Data for this task below:
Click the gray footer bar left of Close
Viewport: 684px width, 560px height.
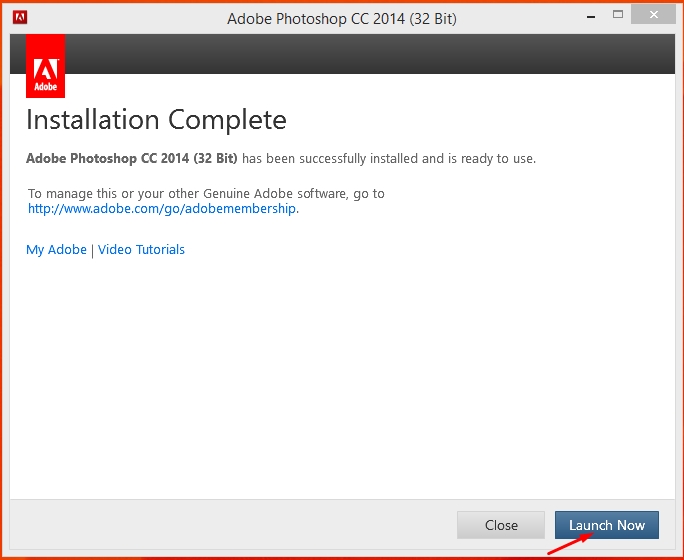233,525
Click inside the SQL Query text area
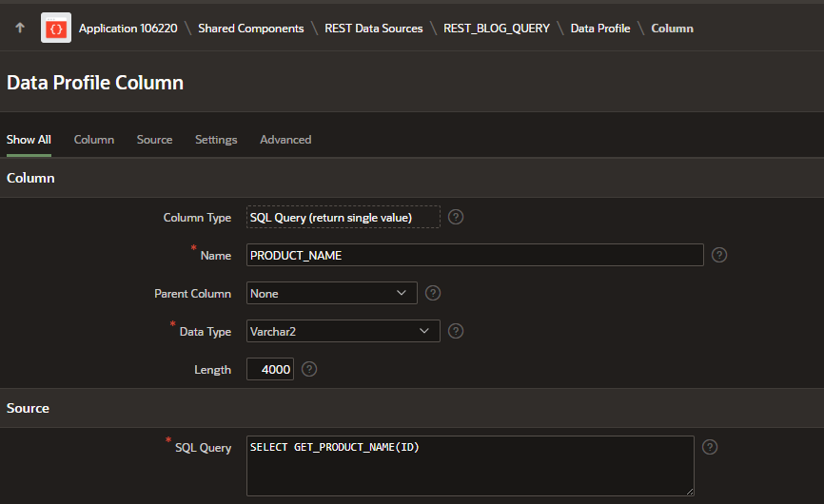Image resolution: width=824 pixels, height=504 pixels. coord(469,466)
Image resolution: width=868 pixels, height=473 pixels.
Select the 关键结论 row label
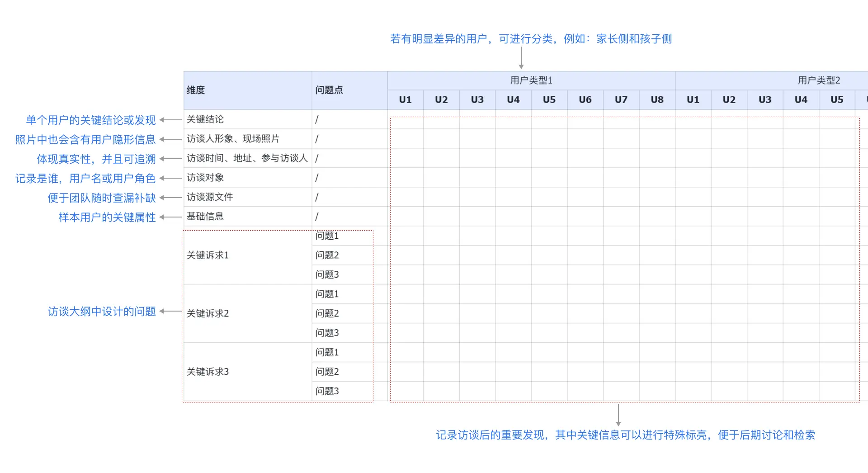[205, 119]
End of Data for this task.
Data for this task below:
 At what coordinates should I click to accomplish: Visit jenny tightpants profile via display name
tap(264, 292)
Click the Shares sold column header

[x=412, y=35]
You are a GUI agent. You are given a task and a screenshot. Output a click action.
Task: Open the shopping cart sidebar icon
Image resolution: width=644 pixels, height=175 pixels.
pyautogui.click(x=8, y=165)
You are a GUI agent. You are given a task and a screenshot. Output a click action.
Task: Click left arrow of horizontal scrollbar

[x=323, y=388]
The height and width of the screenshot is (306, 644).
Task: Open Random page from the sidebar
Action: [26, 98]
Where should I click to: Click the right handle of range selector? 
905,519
End of Data for this task.
With the line holding "At what coordinates" as the first and the line holding "Task: Open the shopping cart sidebar icon" as the last, set down that range of the entries above exactly, and nothing else.

 At what coordinates should I click to accomplish: Visit jenny tightpants profile via display name
tap(264, 292)
Click the Shares sold column header

[x=412, y=35]
You are a GUI agent. You are given a task and a screenshot. Output a click action.
Task: Open the shopping cart sidebar icon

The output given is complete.